*INFORMATION SUPPLIED*:

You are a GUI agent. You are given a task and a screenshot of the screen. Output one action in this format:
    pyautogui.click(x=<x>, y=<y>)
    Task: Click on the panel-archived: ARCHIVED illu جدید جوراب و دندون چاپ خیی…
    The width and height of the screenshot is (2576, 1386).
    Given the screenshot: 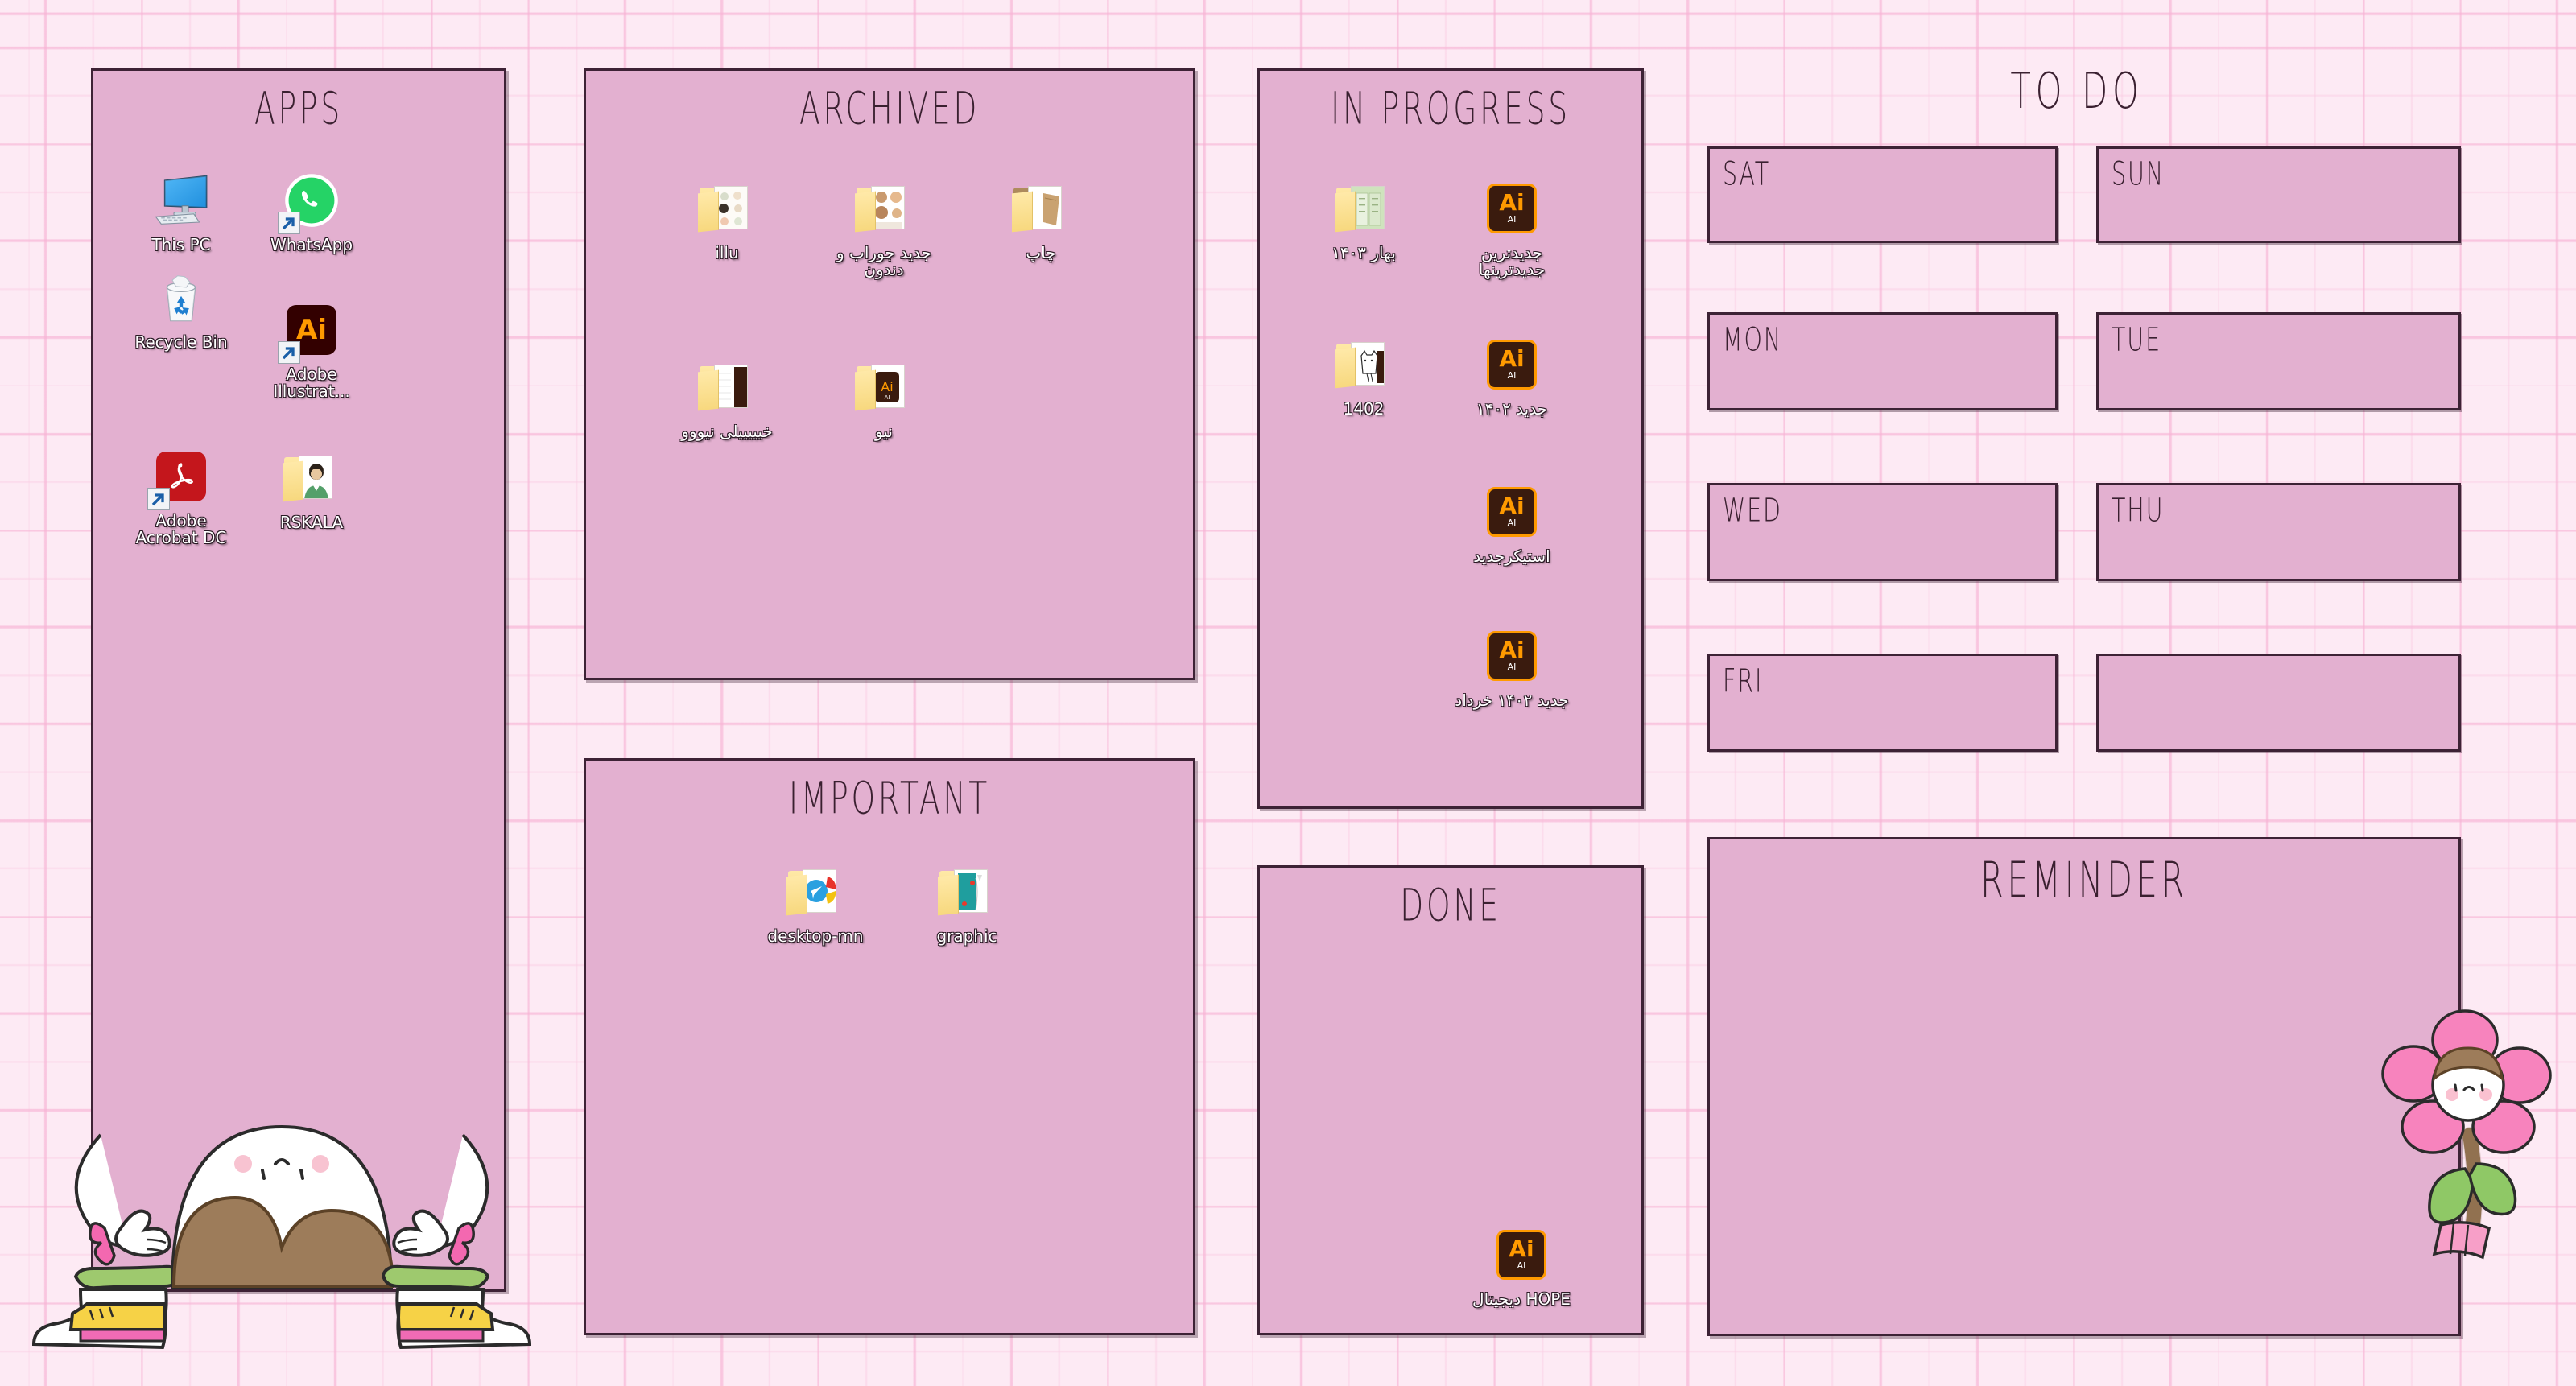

==

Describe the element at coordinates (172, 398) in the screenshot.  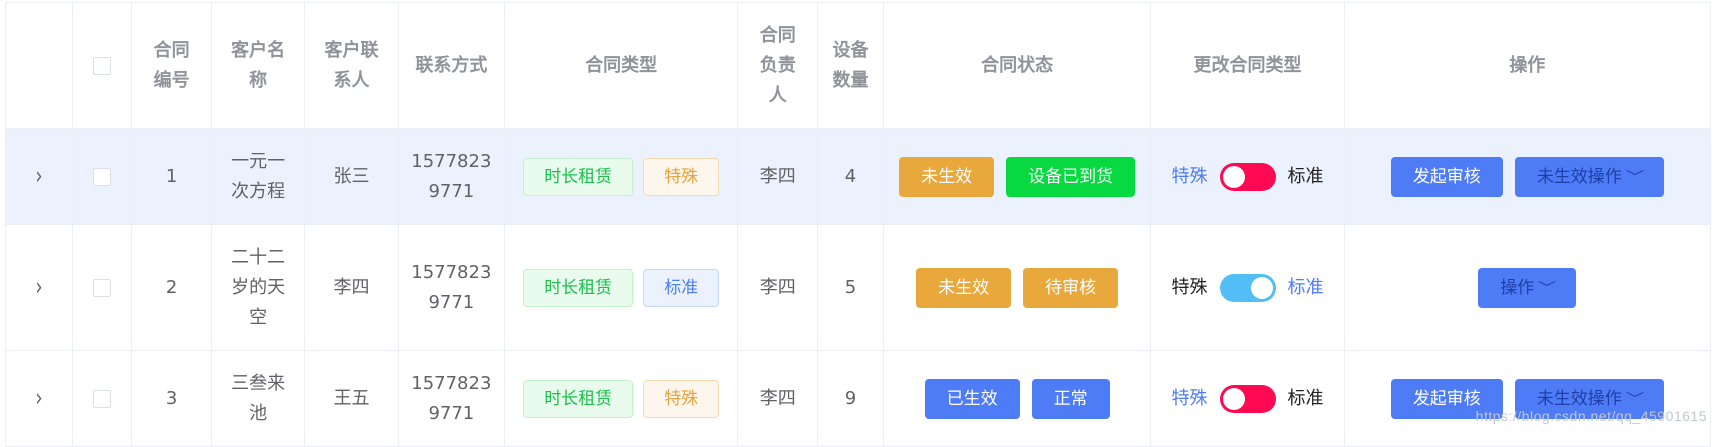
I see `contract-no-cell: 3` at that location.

*WHAT THE EXERCISE ASKS*:
Copy the lines above word for word, starting at the line that contains "Describe the element" and stopping after the line that contains "at that location.", and leave the pictures out.

*WRITTEN SOLUTION*:
Describe the element at coordinates (172, 398) in the screenshot.  
I see `contract-no-cell: 3` at that location.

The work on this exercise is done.